GOAL -
Turn the items below into a numbered list, leaving out any blank lines, and include only the part that opens with the line containing "动态消息 (535, 233)" and closes with the line containing "AZoCleantech (263, 2204)", both of those lines included.

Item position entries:
⟨

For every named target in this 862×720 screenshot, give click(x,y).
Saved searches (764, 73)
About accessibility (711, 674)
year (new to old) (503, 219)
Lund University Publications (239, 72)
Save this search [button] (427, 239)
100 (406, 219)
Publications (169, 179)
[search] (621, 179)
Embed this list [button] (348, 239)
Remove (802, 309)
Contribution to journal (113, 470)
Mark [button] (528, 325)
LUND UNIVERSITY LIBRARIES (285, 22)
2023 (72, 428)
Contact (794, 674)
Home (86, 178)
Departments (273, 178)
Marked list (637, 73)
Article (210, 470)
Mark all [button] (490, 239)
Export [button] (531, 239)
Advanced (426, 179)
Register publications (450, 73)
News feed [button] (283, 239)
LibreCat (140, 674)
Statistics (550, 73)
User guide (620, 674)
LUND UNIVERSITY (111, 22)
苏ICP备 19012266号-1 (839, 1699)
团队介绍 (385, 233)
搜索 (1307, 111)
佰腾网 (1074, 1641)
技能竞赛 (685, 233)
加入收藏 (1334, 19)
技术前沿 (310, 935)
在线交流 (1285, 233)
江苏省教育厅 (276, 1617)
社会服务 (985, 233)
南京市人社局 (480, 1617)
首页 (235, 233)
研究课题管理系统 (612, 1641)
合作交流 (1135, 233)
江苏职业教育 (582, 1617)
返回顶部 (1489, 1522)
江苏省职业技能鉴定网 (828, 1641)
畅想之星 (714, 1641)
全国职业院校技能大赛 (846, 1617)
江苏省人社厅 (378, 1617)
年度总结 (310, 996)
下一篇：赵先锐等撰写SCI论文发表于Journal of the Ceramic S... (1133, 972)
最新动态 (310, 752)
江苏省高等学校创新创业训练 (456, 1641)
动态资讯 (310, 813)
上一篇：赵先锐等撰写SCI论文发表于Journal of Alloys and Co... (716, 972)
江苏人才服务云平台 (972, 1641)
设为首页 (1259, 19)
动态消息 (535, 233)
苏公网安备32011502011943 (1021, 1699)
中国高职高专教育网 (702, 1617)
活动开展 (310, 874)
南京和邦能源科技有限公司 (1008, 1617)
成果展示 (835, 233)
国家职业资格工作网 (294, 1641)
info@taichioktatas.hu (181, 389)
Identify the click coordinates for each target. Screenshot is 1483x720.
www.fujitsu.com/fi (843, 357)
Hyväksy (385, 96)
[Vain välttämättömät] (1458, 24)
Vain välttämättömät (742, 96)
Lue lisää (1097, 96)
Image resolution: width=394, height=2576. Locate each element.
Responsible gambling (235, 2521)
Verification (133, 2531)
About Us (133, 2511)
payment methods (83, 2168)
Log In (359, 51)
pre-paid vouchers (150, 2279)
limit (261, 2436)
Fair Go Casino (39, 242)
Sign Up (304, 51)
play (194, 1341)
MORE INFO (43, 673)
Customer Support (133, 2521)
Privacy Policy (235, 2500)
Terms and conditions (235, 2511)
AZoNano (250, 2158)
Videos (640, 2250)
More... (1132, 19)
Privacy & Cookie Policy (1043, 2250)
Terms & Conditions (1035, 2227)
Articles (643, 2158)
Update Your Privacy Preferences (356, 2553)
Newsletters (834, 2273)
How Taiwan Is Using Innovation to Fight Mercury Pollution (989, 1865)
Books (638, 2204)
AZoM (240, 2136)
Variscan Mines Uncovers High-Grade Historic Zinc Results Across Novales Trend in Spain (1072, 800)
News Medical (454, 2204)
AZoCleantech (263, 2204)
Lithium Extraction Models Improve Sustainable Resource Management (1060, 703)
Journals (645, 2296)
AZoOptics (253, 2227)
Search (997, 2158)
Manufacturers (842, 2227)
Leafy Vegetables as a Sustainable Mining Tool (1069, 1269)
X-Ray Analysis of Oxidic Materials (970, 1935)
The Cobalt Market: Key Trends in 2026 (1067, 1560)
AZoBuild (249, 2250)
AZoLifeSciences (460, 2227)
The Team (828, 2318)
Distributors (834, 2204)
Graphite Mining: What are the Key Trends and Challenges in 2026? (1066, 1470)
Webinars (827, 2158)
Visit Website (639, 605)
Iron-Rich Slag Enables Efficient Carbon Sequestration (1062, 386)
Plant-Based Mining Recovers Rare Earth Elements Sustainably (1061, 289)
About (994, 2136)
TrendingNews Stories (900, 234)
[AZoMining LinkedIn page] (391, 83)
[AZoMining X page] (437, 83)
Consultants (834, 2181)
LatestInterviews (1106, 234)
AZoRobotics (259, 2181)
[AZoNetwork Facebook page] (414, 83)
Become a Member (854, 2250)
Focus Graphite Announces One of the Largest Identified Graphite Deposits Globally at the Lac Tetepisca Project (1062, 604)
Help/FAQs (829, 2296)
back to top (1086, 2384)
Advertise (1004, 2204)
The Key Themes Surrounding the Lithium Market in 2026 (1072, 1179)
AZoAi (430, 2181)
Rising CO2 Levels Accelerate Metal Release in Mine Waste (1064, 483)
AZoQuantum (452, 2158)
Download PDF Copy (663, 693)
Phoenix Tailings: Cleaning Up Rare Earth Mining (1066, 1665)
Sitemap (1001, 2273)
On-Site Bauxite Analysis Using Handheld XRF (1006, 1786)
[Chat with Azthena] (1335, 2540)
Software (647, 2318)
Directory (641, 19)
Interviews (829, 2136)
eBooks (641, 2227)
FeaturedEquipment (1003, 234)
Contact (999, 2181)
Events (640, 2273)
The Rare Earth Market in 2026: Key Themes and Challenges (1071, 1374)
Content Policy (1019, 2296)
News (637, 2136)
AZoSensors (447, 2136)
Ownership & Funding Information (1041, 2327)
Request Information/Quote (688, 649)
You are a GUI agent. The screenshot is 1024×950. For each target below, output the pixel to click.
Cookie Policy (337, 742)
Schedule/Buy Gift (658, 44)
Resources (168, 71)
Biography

⟩

OUTPUT FOR THIS TASK -
1. 动态消息 (535, 233)
2. 苏公网安备32011502011943 (1021, 1699)
3. 中国高职高专教育网 (702, 1617)
4. 活动开展 (310, 874)
5. 南京和邦能源科技有限公司 (1008, 1617)
6. 成果展示 (835, 233)
7. 国家职业资格工作网 (294, 1641)
8. info@taichioktatas.hu (181, 389)
9. Identify the click coordinates for each target. Screenshot is 1483x720.
10. www.fujitsu.com/fi (843, 357)
11. Hyväksy (385, 96)
12. [Vain välttämättömät] (1458, 24)
13. Vain välttämättömät (742, 96)
14. Lue lisää (1097, 96)
15. Image resolution: width=394, height=2576. Locate each element.
16. Responsible gambling (235, 2521)
17. Verification (133, 2531)
18. About Us (133, 2511)
19. payment methods (83, 2168)
20. Log In (359, 51)
21. pre-paid vouchers (150, 2279)
22. limit (261, 2436)
23. Fair Go Casino (39, 242)
24. Sign Up (304, 51)
25. play (194, 1341)
26. MORE INFO (43, 673)
27. Customer Support (133, 2521)
28. Privacy Policy (235, 2500)
29. Terms and conditions (235, 2511)
30. AZoNano (250, 2158)
31. Videos (640, 2250)
32. More... (1132, 19)
33. Privacy & Cookie Policy (1043, 2250)
34. Terms & Conditions (1035, 2227)
35. Articles (643, 2158)
36. Update Your Privacy Preferences (356, 2553)
37. Newsletters (834, 2273)
38. How Taiwan Is Using Innovation to Fight Mercury Pollution (989, 1865)
39. Books (638, 2204)
40. AZoM (240, 2136)
41. Variscan Mines Uncovers High-Grade Historic Zinc Results Across Novales Trend in Spain (1072, 800)
42. News Medical (454, 2204)
43. AZoCleantech (263, 2204)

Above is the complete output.